Sibyl, tra identità, psichiatra e scrittura

L'amore al femminile con i suoi tempi lunghi, le sue decantazioni, i suoi ripensamenti e la maternità sono al centro di 'Sibyl' di Justine Triet in corsa in questa 72/ma edizione del Festival di Cannes ormai in chiusura. Protagonista Sibyl (Virginie Efira), psicoterapeuta in crisi, che decide a un certo punto della sua vita, di tornare alla sua prima passione: la scrittura. Ma in realtà la donna ben presto scopre che idee non è ha molte e così, inevitabilmente, attinge ai suoi pazienti.

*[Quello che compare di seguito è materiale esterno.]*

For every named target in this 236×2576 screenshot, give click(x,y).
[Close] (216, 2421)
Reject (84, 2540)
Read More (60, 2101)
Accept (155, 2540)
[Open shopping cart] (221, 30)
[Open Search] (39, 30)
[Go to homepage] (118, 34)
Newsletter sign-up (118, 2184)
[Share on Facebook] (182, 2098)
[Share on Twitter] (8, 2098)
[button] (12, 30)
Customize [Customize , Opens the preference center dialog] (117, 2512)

Sua principale fonte di ispirazione diventa una sua nuova cliente, Margot (Adèle Exarchopoulos), un attrice che sta gestendo una crisi sentimentale ed esistenziale che la psicoterapeuta conosce bene perché anche da lei vissuta. Margot, attrice emergente, problematica e fragile, si rivela per la scrittrice un vero tesoro creativo tanto che tutte le sue confessioni, illegalmente registrate, diventano inevitabilmente pagine del romanzo. E questo fino all'ossessione. Quando Sibyl, implorata da Margot, la raggiunge sul set di Stromboli e conosce l'uomo di cui è innamorata, l'attore Igor (Gaspard Ulliel), tutto si complica ulteriormente.

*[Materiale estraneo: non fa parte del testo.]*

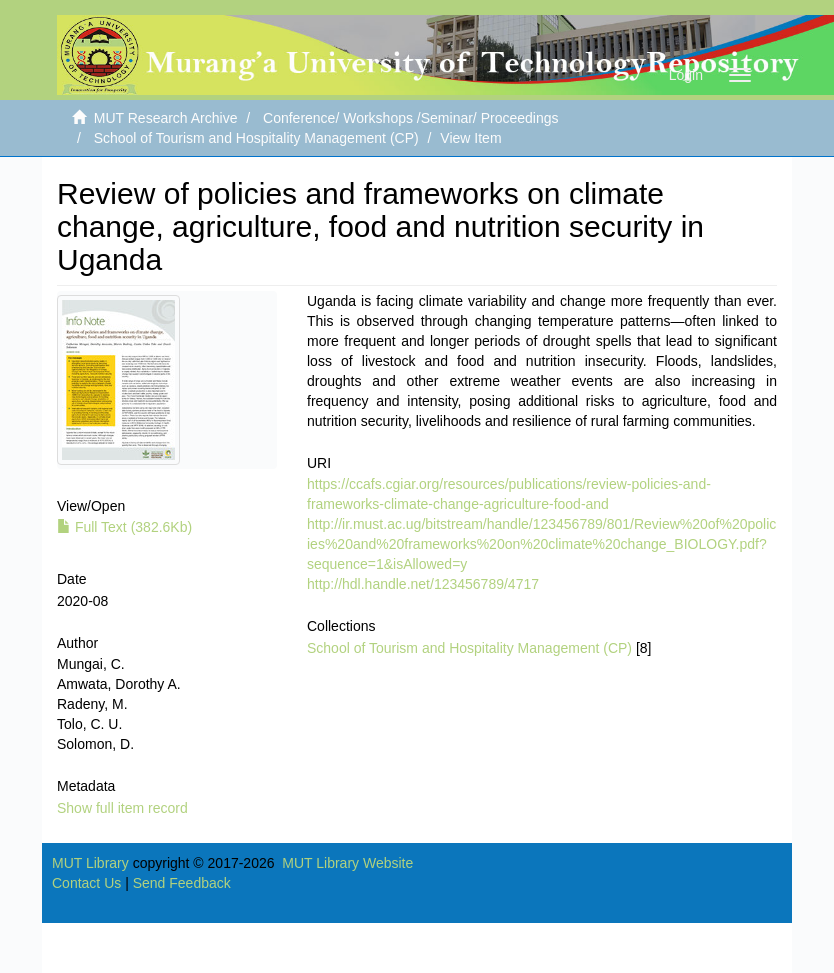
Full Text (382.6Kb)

"Penso che la base di questo film sia la questione delle origini - spiega la regista-. Margot e Sibyl provano odio per come sono fatte. La prima non a caso dice alla seconda: "Sono sporca, c'è qualcosa di sporco in me che non se ne andrà mai." Sibyl è invece meno esplicita, ma anche lei vuole superare se stessa. Hanno entrambe questa frustrazione, vogliono andare avanti, ma hanno la sensazione di tornare sempre al punto di partenza. Sibyl è poi - continua - un personaggio impuro in sé. Lei mente a tutti. Fino a un certo punto del film lei maschera tutto, è dalla parte dell'ordine, mentre i personaggi intorno a lei si lasciano andare. Poi si sbraca, si spoglia, beve, canta si ubriaca...". E conclude la regista parigina Justine Triet: "Non so se Sibyl stia davvero cercando una verità. È solo una donna che mette mano alla scrittura diventando completamente sopraffatta dal suo passato, dalle sue dipendenze. Alla fine, il suo libro si basa su due racconti: quello di Margot e quello della sua vita, ma trasformata in finzione. E lei crede così tanto al suo fantasticare che finisce per avere le vertigini".